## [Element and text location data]
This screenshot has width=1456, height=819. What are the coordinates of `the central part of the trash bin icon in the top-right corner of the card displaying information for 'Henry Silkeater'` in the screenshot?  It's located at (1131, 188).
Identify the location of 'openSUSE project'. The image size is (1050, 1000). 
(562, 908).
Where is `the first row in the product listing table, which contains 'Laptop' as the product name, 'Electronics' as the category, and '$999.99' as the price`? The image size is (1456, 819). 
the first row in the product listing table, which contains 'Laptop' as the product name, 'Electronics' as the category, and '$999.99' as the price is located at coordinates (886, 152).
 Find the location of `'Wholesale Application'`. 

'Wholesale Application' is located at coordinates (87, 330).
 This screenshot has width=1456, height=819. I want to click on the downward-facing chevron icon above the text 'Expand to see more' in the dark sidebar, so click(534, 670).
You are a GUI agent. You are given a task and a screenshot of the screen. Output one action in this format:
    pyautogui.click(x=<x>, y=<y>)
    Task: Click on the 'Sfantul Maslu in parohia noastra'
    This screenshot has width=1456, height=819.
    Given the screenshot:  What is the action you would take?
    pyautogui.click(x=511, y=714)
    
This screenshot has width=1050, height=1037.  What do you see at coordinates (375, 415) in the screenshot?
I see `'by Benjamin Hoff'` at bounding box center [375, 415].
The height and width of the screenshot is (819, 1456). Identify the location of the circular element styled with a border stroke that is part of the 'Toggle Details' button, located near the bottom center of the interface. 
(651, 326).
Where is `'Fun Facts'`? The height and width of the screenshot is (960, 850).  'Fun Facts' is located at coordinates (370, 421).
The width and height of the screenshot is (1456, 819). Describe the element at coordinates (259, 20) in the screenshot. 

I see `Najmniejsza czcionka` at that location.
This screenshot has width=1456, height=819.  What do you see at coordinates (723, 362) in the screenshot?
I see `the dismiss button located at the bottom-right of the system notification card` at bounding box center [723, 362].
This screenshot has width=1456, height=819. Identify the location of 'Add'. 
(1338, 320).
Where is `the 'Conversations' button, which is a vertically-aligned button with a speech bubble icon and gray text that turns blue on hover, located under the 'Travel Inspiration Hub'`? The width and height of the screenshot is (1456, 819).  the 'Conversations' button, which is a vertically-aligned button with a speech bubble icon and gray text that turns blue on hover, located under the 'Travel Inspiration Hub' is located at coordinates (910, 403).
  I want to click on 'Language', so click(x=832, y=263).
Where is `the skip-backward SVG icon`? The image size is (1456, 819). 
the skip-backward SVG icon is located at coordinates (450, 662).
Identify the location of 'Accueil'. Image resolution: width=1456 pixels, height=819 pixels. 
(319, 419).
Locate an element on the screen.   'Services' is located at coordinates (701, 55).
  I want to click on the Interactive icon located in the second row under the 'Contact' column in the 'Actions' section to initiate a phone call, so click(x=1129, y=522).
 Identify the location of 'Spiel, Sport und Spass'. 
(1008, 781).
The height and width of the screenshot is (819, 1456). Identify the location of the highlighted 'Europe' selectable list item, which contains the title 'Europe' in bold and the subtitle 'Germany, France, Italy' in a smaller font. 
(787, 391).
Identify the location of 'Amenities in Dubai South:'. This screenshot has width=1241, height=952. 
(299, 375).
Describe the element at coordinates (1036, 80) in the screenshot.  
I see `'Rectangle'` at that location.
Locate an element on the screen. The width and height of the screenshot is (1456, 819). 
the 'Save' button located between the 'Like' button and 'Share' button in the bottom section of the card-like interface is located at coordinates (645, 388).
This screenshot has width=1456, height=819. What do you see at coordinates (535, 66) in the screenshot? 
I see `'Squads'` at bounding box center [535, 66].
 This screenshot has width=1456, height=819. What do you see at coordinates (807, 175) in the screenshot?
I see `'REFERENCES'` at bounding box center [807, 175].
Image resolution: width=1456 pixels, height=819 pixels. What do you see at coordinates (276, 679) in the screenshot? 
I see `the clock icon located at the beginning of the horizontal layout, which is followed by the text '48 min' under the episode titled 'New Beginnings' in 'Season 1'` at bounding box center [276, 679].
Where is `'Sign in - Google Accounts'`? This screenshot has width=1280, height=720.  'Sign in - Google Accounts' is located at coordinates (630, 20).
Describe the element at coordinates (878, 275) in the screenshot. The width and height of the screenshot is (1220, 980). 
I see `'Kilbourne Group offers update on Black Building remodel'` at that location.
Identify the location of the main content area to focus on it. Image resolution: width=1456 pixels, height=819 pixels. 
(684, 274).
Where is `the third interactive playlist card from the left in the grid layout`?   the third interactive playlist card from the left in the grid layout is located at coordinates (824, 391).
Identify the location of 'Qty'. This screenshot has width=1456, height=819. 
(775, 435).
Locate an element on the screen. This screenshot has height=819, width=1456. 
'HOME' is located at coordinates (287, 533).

## [Requirements]
Format the material above as a JSON list of strings, with each line as its own string and blank lines omitted.

## [Solved exercise]
[
  "This screenshot has width=1456, height=819. What are the coordinates of `the central part of the trash bin icon in the top-right corner of the card displaying information for 'Henry Silkeater'` in the screenshot?  It's located at (1131, 188).",
  "Identify the location of 'openSUSE project'. The image size is (1050, 1000). ",
  "(562, 908).",
  "Where is `the first row in the product listing table, which contains 'Laptop' as the product name, 'Electronics' as the category, and '$999.99' as the price`? The image size is (1456, 819). ",
  "the first row in the product listing table, which contains 'Laptop' as the product name, 'Electronics' as the category, and '$999.99' as the price is located at coordinates (886, 152).",
  " Find the location of `'Wholesale Application'`. ",
  "'Wholesale Application' is located at coordinates (87, 330).",
  " This screenshot has width=1456, height=819. I want to click on the downward-facing chevron icon above the text 'Expand to see more' in the dark sidebar, so click(534, 670).",
  "You are a GUI agent. You are given a task and a screenshot of the screen. Output one action in this format:",
  "    pyautogui.click(x=<x>, y=<y>)",
  "    Task: Click on the 'Sfantul Maslu in parohia noastra'",
  "    This screenshot has width=1456, height=819.",
  "    Given the screenshot:  What is the action you would take?",
  "    pyautogui.click(x=511, y=714)",
  "This screenshot has width=1050, height=1037.  What do you see at coordinates (375, 415) in the screenshot?",
  "I see `'by Benjamin Hoff'` at bounding box center [375, 415].",
  "The height and width of the screenshot is (819, 1456). Identify the location of the circular element styled with a border stroke that is part of the 'Toggle Details' button, located near the bottom center of the interface. ",
  "(651, 326).",
  "Where is `'Fun Facts'`? The height and width of the screenshot is (960, 850).  'Fun Facts' is located at coordinates (370, 421).",
  "The width and height of the screenshot is (1456, 819). Describe the element at coordinates (259, 20) in the screenshot. ",
  "I see `Najmniejsza czcionka` at that location.",
  "This screenshot has width=1456, height=819.  What do you see at coordinates (723, 362) in the screenshot?",
  "I see `the dismiss button located at the bottom-right of the system notification card` at bounding box center [723, 362].",
  "This screenshot has width=1456, height=819. Identify the location of 'Add'. ",
  "(1338, 320).",
  "Where is `the 'Conversations' button, which is a vertically-aligned button with a speech bubble icon and gray text that turns blue on hover, located under the 'Travel Inspiration Hub'`? The width and height of the screenshot is (1456, 819).  the 'Conversations' button, which is a vertically-aligned button with a speech bubble icon and gray text that turns blue on hover, located under the 'Travel Inspiration Hub' is located at coordinates (910, 403).",
  "  I want to click on 'Language', so click(x=832, y=263).",
  "Where is `the skip-backward SVG icon`? The image size is (1456, 819). ",
  "the skip-backward SVG icon is located at coordinates (450, 662).",
  "Identify the location of 'Accueil'. Image resolution: width=1456 pixels, height=819 pixels. ",
  "(319, 419).",
  "Locate an element on the screen.   'Services' is located at coordinates (701, 55).",
  "  I want to click on the Interactive icon located in the second row under the 'Contact' column in the 'Actions' section to initiate a phone call, so click(x=1129, y=522).",
  " Identify the location of 'Spiel, Sport und Spass'. ",
  "(1008, 781).",
  "The height and width of the screenshot is (819, 1456). Identify the location of the highlighted 'Europe' selectable list item, which contains the title 'Europe' in bold and the subtitle 'Germany, France, Italy' in a smaller font. ",
  "(787, 391).",
  "Identify the location of 'Amenities in Dubai South:'. This screenshot has width=1241, height=952. ",
  "(299, 375).",
  "Describe the element at coordinates (1036, 80) in the screenshot.  ",
  "I see `'Rectangle'` at that location.",
  "Locate an element on the screen. The width and height of the screenshot is (1456, 819). ",
  "the 'Save' button located between the 'Like' button and 'Share' button in the bottom section of the card-like interface is located at coordinates (645, 388).",
  "This screenshot has width=1456, height=819. What do you see at coordinates (535, 66) in the screenshot? ",
  "I see `'Squads'` at bounding box center [535, 66].",
  " This screenshot has width=1456, height=819. What do you see at coordinates (807, 175) in the screenshot?",
  "I see `'REFERENCES'` at bounding box center [807, 175].",
  "Image resolution: width=1456 pixels, height=819 pixels. What do you see at coordinates (276, 679) in the screenshot? ",
  "I see `the clock icon located at the beginning of the horizontal layout, which is followed by the text '48 min' under the episode titled 'New Beginnings' in 'Season 1'` at bounding box center [276, 679].",
  "Where is `'Sign in - Google Accounts'`? This screenshot has width=1280, height=720.  'Sign in - Google Accounts' is located at coordinates (630, 20).",
  "Describe the element at coordinates (878, 275) in the screenshot. The width and height of the screenshot is (1220, 980). ",
  "I see `'Kilbourne Group offers update on Black Building remodel'` at that location.",
  "Identify the location of the main content area to focus on it. Image resolution: width=1456 pixels, height=819 pixels. ",
  "(684, 274).",
  "Where is `the third interactive playlist card from the left in the grid layout`?   the third interactive playlist card from the left in the grid layout is located at coordinates (824, 391).",
  "Identify the location of 'Qty'. This screenshot has width=1456, height=819. ",
  "(775, 435).",
  "Locate an element on the screen. This screenshot has height=819, width=1456. ",
  "'HOME' is located at coordinates (287, 533)."
]